*Tasks for this exercise*.
1. In the news report on the Iraq attacks, what reason is given for militants in Iraq attacking both security forces and civilians? Answer in one to three sentences.
2. Switch "Militants" to "Insurgents" in the news report on the Iraq attacks, and write out the stretch from "Gunmen also killed" through "in the government." with that change.

START Text passage

Iraq attacks kill seven, wound 165
KIRKUK - Agence France-Presse
File photo showa Iraqi security forces inspecting the scene of a bombing. AP Photo
A suicide bomber killed three people and wounded 165 in northern Iraq on Monday, while four people were killed in shootings elsewhere in the country, security and medical officials said.The bomber struck at a police station in the town of Dibis, northwest of the ethnically mixed oil city of Kirkuk, district official Abdullah al-Salehi told AFP.
Many of the wounded were pupils at an adjacent Kurdish girls' secondary school, Salehi added.
Sadiq Omar Rasul, the head of the Kirkuk health department, said the bombing killed three people and wounded 165.
Dibis is part of a swathe of territory that the Kurds want to join to their autonomous region in northern Iraq, over the objections of the federal government in Baghdad.
Diplomats say the dispute poses the biggest threat to Iraq's long-term stability.
Elsewehere, gunmen killed one person in the Al-Amil district of Baghdad and another north of the capital, security and medical officials said.
Gunmen also killed a blacksmith near Baquba, north of Baghdad, and a soldier in the main northern city of Mosul.
The violence came a day after attacks killed 11 people, including an anti-government protest organiser and a city council member.
No group has claimed responsibility for the violence. Militants in Iraq carry out attacks against both security forces and civilians in a bid to erode confidence in the government.
Violence has decreased from its peak in 2006 and 2007 when sectarian bloodshed raged between Sunni and Shiite Arabs.
But 10 years after the US-led invasion, attacks remain common, killing 220 people last month, according to an AFP tally based on security and medical sources.

END Text passage
START Record extracts

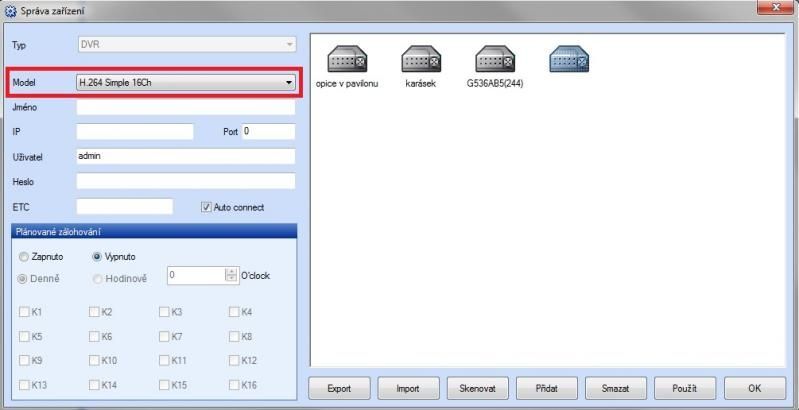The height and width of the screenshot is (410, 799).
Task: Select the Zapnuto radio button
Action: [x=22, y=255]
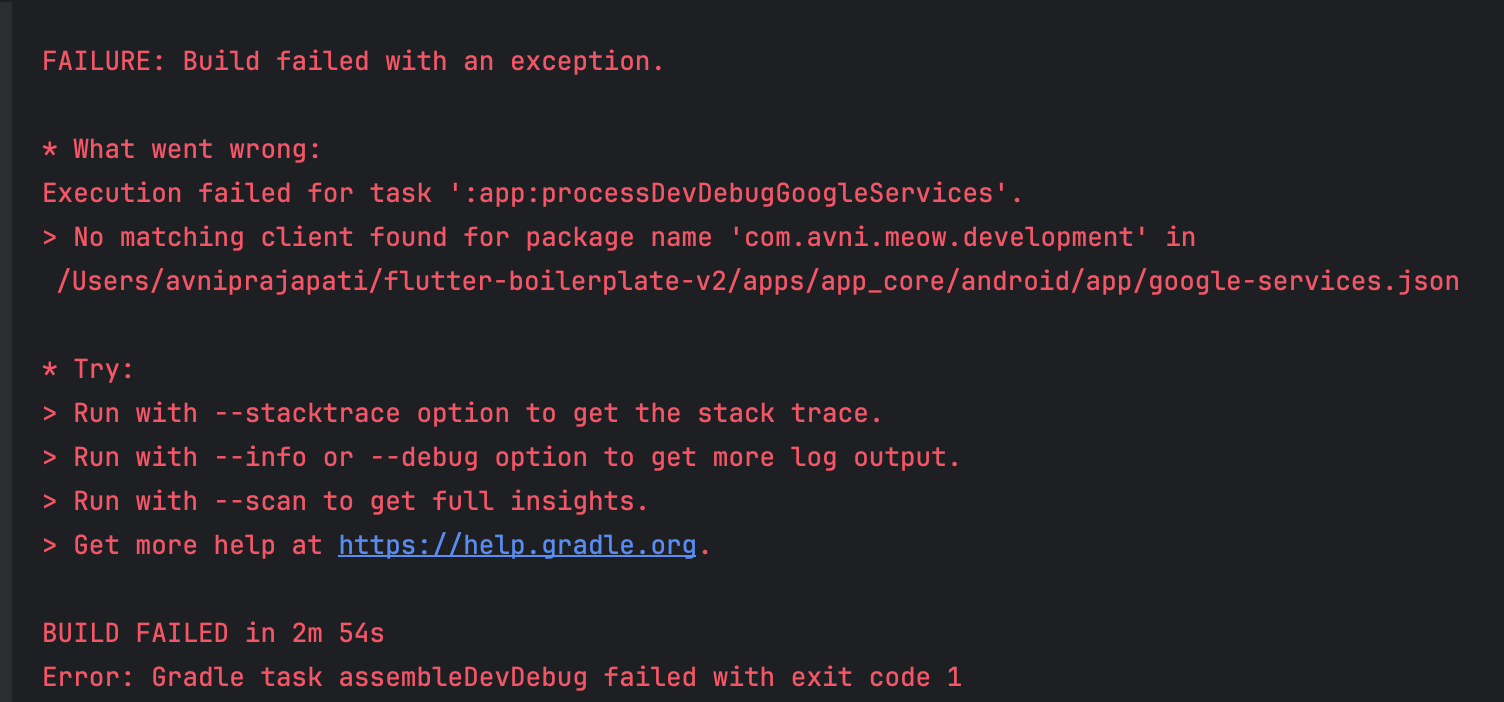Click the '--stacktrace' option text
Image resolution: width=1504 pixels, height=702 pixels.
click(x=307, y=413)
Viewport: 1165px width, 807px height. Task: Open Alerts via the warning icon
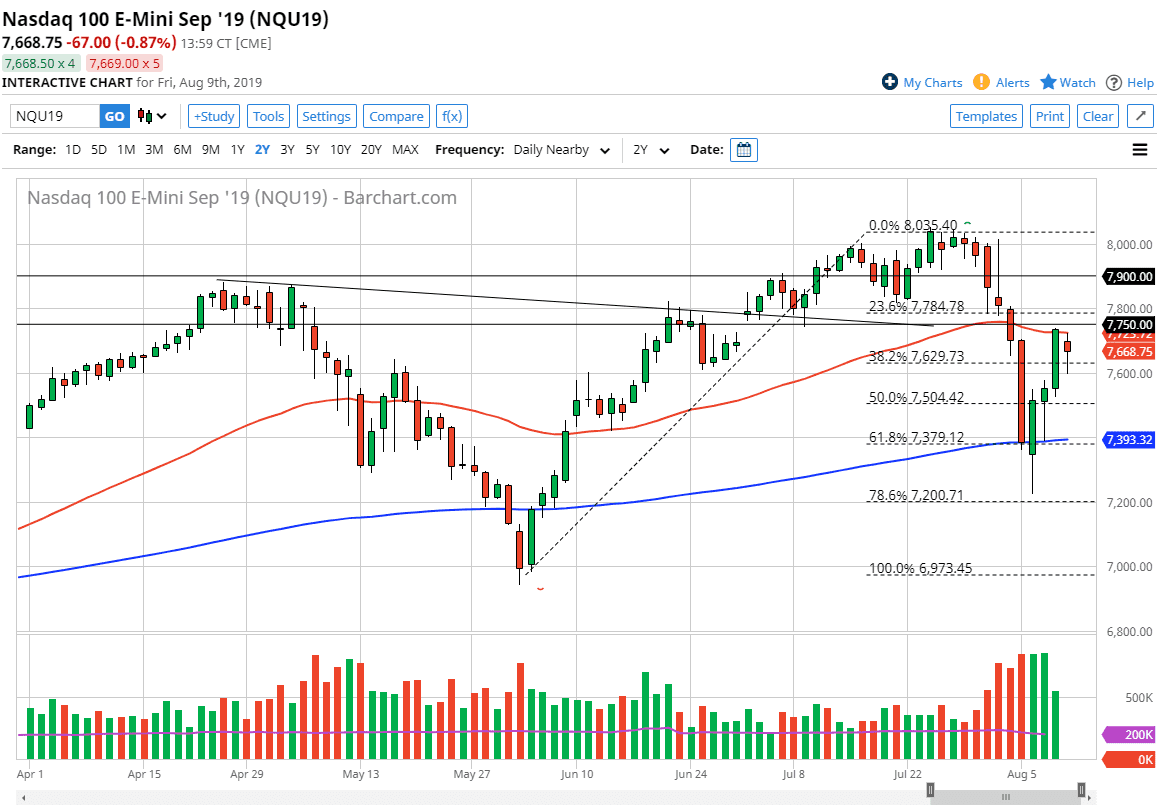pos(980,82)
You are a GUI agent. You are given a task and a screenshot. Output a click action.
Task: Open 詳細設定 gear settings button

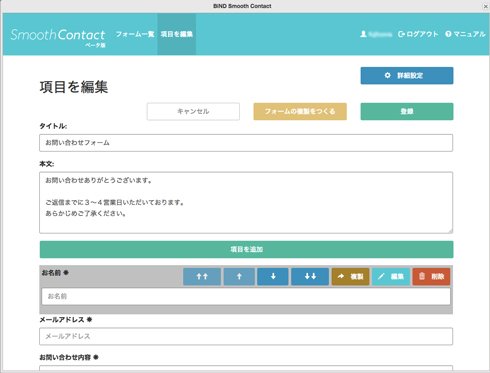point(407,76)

END Record extracts

*Answer set*.
1. The report says militants in Iraq attack both security forces and civilians in a bid to erode confidence in the government.

2.
Gunmen also killed a blacksmith near Baquba, north of Baghdad, and a soldier in the main northern city of Mosul.
The violence came a day after attacks killed 11 people, including an anti-government protest organiser and a city council member.
No group has claimed responsibility for the violence. Insurgents in Iraq carry out attacks against both security forces and civilians in a bid to erode confidence in the government.